Tueries à Sarcelles : ce que l’on sait du triple-meurtre perpétré par un policier

Un policier de 31 ans a blessé sa compagne et tué trois autres personnes avec son arme de service, avant de mettre fin à ses jours...

Du sable a été répandu par terre pour couvrir le sang. Samedi soir à Sarcelles, un policier s'est servi de son arme de service pour tuer trois personnes et en blesser trois autres grièvement avant de retourner son arme contre lui pour se donner la mort.

Ce dimanche, dans le centre-ville de Sarcelles, toutes les conversations tournaient autour de ce drame. François Pupponi, député socialiste et ancien maire de Sarcelles, a fait part de sa "sidération". Désormais, tous attendent de savoir ce qu'il s'est passé exactement et qu'est-ce qui a bien pu pousser ce fonctionnaire de police à commettre un tel carnage ?

Une séparation à l'origine du massacre ?

Il était environ 20h45 ce samedi 18 novembre, lorsqu'Arnaud M., gardien de la paix, rentre après son service à Sarcelles, commune limitrophe de Paris. Il y retrouve sa compagne non loin du pavillon de ses parents, apprend-on dans le communiqué du procureur de la République de Pontoise, Eric Corbaux. C'est alors que la discussion s'envenime et que le policier, excédé, sort son arme de service et blesse grièvement sa petite amie au visage.

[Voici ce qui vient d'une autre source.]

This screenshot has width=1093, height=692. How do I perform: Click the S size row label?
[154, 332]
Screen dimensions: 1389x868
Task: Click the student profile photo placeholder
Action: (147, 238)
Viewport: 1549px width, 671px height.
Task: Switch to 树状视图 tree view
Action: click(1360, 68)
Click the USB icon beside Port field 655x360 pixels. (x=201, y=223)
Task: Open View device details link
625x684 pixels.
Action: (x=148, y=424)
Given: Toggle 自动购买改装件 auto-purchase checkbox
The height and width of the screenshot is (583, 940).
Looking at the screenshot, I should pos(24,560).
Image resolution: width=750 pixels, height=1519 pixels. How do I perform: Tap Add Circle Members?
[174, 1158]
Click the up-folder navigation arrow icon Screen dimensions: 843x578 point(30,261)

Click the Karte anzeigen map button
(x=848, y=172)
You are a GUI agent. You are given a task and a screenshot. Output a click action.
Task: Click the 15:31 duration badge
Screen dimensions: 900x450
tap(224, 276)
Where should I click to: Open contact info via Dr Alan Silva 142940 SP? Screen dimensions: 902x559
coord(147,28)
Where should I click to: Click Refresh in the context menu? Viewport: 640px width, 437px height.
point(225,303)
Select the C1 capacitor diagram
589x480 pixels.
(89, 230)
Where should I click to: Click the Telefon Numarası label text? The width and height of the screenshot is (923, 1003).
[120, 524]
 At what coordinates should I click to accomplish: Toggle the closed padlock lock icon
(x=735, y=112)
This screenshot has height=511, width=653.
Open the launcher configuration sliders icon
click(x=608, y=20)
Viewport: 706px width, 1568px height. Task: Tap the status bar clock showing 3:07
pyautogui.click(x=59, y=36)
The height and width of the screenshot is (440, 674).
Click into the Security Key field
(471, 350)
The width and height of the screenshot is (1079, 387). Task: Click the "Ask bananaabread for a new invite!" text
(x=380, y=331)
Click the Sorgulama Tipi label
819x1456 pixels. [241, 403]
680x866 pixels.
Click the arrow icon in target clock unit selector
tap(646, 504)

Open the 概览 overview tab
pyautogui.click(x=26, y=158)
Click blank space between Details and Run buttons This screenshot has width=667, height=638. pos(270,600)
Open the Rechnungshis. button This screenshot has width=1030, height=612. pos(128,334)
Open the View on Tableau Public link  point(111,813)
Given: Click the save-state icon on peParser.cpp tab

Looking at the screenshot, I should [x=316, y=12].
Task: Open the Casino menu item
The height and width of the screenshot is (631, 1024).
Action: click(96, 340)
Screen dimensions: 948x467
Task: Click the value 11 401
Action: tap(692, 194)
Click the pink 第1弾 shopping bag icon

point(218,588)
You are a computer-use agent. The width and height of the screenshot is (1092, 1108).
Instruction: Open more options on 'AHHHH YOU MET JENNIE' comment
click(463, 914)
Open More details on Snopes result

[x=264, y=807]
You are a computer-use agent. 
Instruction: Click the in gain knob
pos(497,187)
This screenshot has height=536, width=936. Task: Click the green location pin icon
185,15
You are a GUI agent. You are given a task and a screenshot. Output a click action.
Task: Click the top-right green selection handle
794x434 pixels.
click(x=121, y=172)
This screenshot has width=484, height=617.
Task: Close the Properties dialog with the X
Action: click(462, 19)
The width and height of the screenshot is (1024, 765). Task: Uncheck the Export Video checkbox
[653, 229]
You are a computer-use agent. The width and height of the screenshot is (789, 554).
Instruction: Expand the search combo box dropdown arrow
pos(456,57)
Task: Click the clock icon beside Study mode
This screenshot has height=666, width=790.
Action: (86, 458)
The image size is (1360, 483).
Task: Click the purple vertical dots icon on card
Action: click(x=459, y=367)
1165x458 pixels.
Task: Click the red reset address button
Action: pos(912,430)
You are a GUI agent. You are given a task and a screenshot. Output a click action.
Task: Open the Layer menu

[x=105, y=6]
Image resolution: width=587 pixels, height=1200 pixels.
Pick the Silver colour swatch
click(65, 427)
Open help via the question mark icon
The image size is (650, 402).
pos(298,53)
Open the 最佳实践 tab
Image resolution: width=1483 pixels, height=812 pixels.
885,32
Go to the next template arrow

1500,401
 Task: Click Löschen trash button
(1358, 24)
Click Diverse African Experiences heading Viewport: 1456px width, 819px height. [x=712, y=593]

Mais Arnaud M. ne s'arrête pas là. Il abat ensuite deux personnes qui avaient tenté d'intervenir, d'après les premières constatations de l'enquête. Des passants qui habitaient non loin et qui ont tenté de porter secours à sa petite amie. Le policier se rend ensuite au domicile de ses beaux-parents, situé à une dizaine de mètres, et blesse grièvement au thorax le père de famille, qui décédera de ses blessures, avant de loger une balle dans le fémur de la mère et de la soeur de sa compagne. Il tuera également le chien de la famille, retrouvé mort, une balle dans la tête, au fond du jardin. 

« C’était quelqu’un qui allait se séparer de son épouse. Il ne l’a pas supporté. C’est quelqu’un qui, à un moment donné, déraille totalement. Comme il est armé, il peut tirer. C’est le drame de la police », a déclaré à propos de cette affaire le ministre de l'Intérieur, Gérard Collomb.